Stop the metaphors: There are no comparisons -- ObamaCare stands alone

I mean the law and its consequences, its regulations and taxes, its causes and its effects are messy. Winners and losers abound. This is true now and will be true for as long as the law remains. And remain it likely will, precisely because of the tight and self-reinforcing alliance the law constructed with insurers, hospitals, and doctors. Americans who lacked insurance coverage will find it through the private sector on federal or state exchanges or via Medicaid. Americans who had policies on the individual market will lose their old coverage and possibly find new and better coverage or more expensive and inferior plans. Americans employed by large corporations will see modest changes in benefit and premium schedules, and those who work for smaller companies may see previous coverage vanish and choose new options that may or may not live up to their expectations. All of this will be destabilizing and generate in different regions and among different demographic groups anxiety, possibility, relief, and rage.

In this, Obamacare will unintentionally but unmistakably resemble the old system—where these powerful emotions and wrenching economic dislocations were common but engineered entirely by the private insurance market. To cover those who lacked insurance, Obama decided to interpose the federal government in this messy market, and his hyper-simplistic rhetoric about keeping insurance plans and doctors exposed his contempt for public discourse and corroded his credibility, by far the most durable personal attribute of his presidency.

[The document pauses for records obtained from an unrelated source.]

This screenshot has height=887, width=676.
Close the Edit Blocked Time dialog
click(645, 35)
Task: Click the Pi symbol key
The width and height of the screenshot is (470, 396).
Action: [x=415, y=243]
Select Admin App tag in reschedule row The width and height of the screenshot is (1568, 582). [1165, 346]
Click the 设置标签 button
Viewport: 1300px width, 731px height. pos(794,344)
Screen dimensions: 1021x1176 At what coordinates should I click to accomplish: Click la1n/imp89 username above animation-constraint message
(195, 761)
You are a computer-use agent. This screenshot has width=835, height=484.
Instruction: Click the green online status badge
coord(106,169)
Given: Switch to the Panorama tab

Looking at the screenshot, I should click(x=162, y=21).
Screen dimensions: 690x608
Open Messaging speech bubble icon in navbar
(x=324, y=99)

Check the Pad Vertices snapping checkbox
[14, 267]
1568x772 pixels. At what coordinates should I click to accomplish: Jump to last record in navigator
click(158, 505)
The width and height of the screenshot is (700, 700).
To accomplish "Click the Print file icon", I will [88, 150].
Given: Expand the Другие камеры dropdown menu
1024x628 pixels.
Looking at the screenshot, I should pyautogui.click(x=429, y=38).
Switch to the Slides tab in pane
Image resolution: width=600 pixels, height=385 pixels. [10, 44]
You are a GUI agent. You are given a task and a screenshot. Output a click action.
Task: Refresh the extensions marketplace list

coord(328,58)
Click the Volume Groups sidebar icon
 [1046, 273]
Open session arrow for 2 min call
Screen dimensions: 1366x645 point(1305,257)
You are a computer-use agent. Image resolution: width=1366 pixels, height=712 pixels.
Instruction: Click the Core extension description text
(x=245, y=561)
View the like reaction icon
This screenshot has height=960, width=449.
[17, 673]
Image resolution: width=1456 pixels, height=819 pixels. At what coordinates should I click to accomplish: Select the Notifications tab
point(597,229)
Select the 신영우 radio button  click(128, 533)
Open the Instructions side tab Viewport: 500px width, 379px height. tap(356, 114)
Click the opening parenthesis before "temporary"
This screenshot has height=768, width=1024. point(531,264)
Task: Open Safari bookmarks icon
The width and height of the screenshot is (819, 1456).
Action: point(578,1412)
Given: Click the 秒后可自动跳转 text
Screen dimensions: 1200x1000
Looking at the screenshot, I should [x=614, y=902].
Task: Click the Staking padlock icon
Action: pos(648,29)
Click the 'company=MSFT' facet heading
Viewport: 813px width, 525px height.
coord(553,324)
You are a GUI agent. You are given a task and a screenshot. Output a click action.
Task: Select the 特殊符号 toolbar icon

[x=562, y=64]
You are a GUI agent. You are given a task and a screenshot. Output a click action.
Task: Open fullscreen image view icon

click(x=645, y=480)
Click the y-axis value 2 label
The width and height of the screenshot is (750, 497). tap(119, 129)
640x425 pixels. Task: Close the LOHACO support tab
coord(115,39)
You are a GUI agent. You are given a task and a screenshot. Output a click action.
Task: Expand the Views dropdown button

Obama’s rhetoric has been his political undoing, driving his poll ratings to new lows and grinding his other legislative ambitions to dust. Obamacare has become a crucible of accountability and believability. Within that confined space, made hotter and more vaporous by his own discredited platitudes, Obama’s ability to lead, inspire, and persuade has suffered. But the law remains, and the next four months will be but the first of many moments to judge its outcomes against its ambitions and promises.